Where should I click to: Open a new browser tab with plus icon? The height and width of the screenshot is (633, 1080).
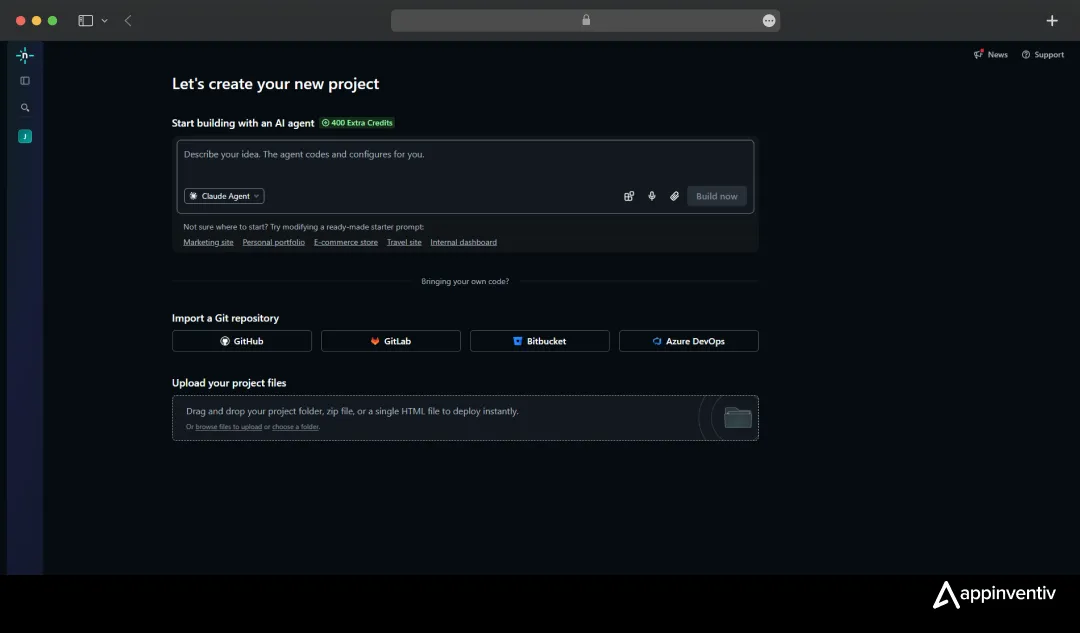(x=1052, y=20)
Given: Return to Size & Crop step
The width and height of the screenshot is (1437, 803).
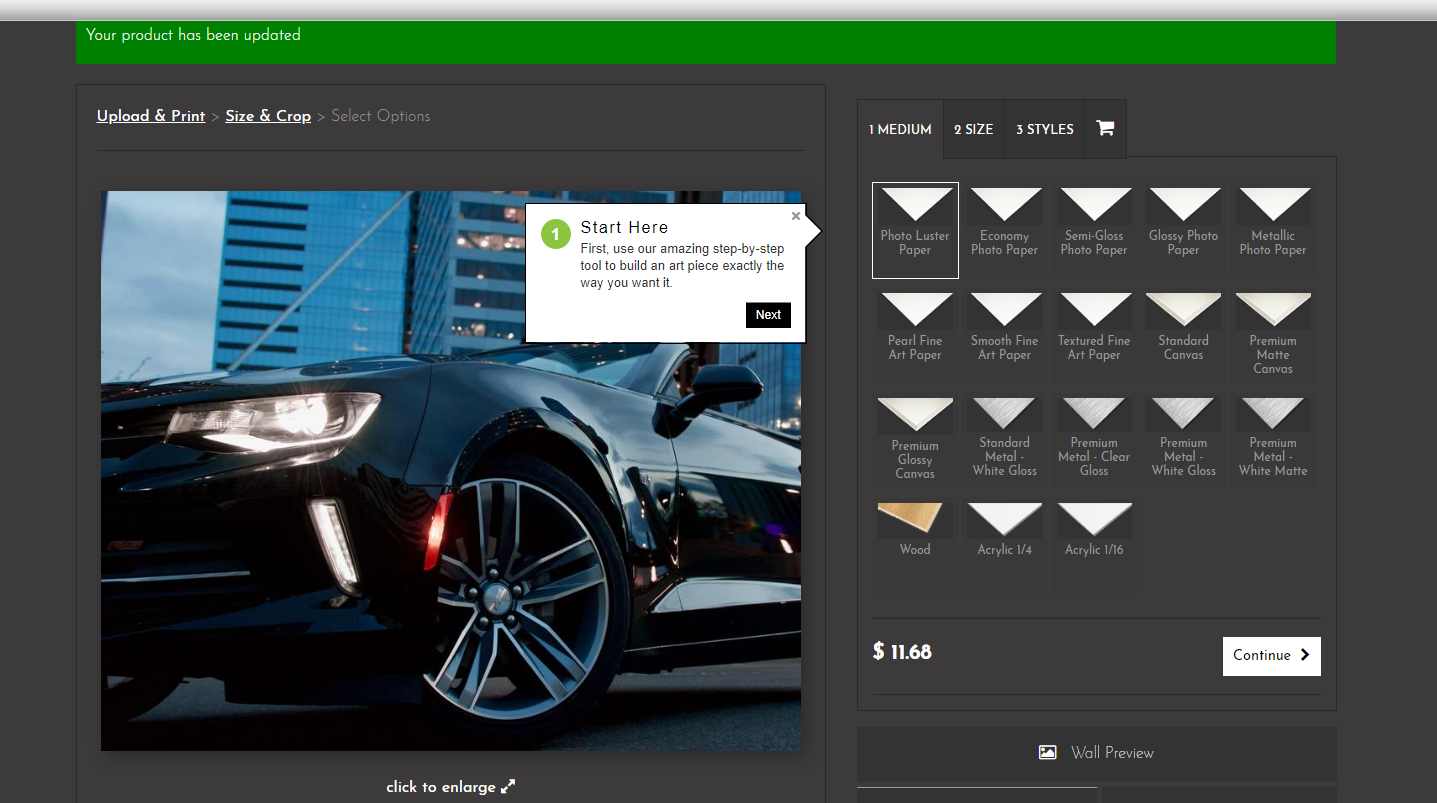Looking at the screenshot, I should coord(268,116).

#####

Write out every row above word for word, leaving out the pictures.

**Exercise output:**
Where should I click to: Open a new browser tab with plus icon? The height and width of the screenshot is (633, 1080).
(x=1052, y=20)
Given: Return to Size & Crop step
The width and height of the screenshot is (1437, 803).
Looking at the screenshot, I should coord(268,116).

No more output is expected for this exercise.